A usual rant goes towards ST guys for their mindless design*. I don’t really know anyone, who does some heavy app development with no serial terminal for debugging (Or may be I don’t know many of them?). You know, gdb is good, but a good old ‘dmesg’-like stuff is usually even more helpful.
Anyway, while other people are trying to discover traces of sanity of the ST people by reversing STLinkv2 and discovering only huge holes in security so far, I decided to go a different way that works just fine with STLinkV1 and STLinkV2.
My first idea was to stuff the VCP example into the stlink’s uC (which is an STM32F103C8T6) and throw a little wires, but in the end – I didn’t want to ditch STLink completely (It helped me out a few times). Ideas? Sure!
First step. What does STLink do? Right, apart from that breakpoint/step voodoo it writes and reads memory. Sounds good? Good! Enough to do pretty much anything.
The plan:
- Place a struct with a known magic (Say, 0xdeadf00d) somewhere in sram of the MCU
- Scan sram with STLink and find the struct location
- Use two buffers within the struct to perform IO
- …
- PROFIT!
Why? Because we can get a proper control of our board via USB without any need for FTDI dongles, have less mess-o-wires, and still have a reasonable transfer rate. And we can later hook it to newlib and have normal printf send out stuff there.
Okay, now time to do some code. To make it work properly we need to know a little theory. The biggest problem here, is that both debugger and ARM core will be reading the very same memory. And little to no means of synchronization are available for us.
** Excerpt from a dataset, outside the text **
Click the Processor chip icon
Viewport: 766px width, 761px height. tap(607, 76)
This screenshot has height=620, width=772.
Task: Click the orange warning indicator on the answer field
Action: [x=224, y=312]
First, we have to understand, that all our operations will be eventually send via AXI transactions, and we can only safely assume that any write of 32/16/8 bits or read is atomic. The AXI will serialize these for us. But, we can’t do anything else. Making a read and then a write to the same place opens up a small, but possible window for a race condition, so we can’t do ‘check if not busy, then set busy’. With that in mind, we have two algorithms for this to work reliably. First – two ring buffers with messages posted on them (seriously, an overkill), or a simpler way with just two buffers, and their byte count. In other words
struct stlinky { uint32_t magic; /* [3:0] */ unsigned char bufsize; /* 4 */ char txsize; /* 5 */ char rxsize; /* 6 */ char reserved; /* 7 */ char txbuf[CONFIG_LIB_STLINKY_BSIZE]; char rxbuf[CONFIG_LIB_STLINKY_BSIZE]; } __attribute__ ((packed));; |
The ‘packed’ makes sure compiler won’t insert any gaps for us.
So, the STLINK searches the sram for the magic, finds out buffer sizes. Whenever a txsize is non-zero the host can read out the txbuf, and then set txsize to 0 so that MCU will know that it can send more data.
Sounds cool? Anyway, I even got a working proof-of-concept that worked awesomely after being wrapped for newlib _write/_read.
See this header and this source file.
Or grab the whole Antares Buildsystem (it’s almost stable and nearing the release anyway) and see the example stlinky project
Oh, and you will also need my fork of stlink, that will give you the st-term utility, as seen above.
Looks like texane has just merged my pull request into his tree, so st-term should now be in upstream stlink!
* If somehow, people from ST will end up reading this, don’t get mad at me, I really like your MCUs. But I really hope that this will motivate you to make the next stlink a composite usb device with a proper serial port avaliable and clean up the mess with periph libs. You know, it’s kind of frustrating when official STM32F1X periph libs package has a 3.5.X version, and USB FS Kit has a 3.6.x bundled.
UPDATE: A simple benchmark reports about 16129 bytes per second transfer rate with 64 byte buffers. Even more, than I have expected!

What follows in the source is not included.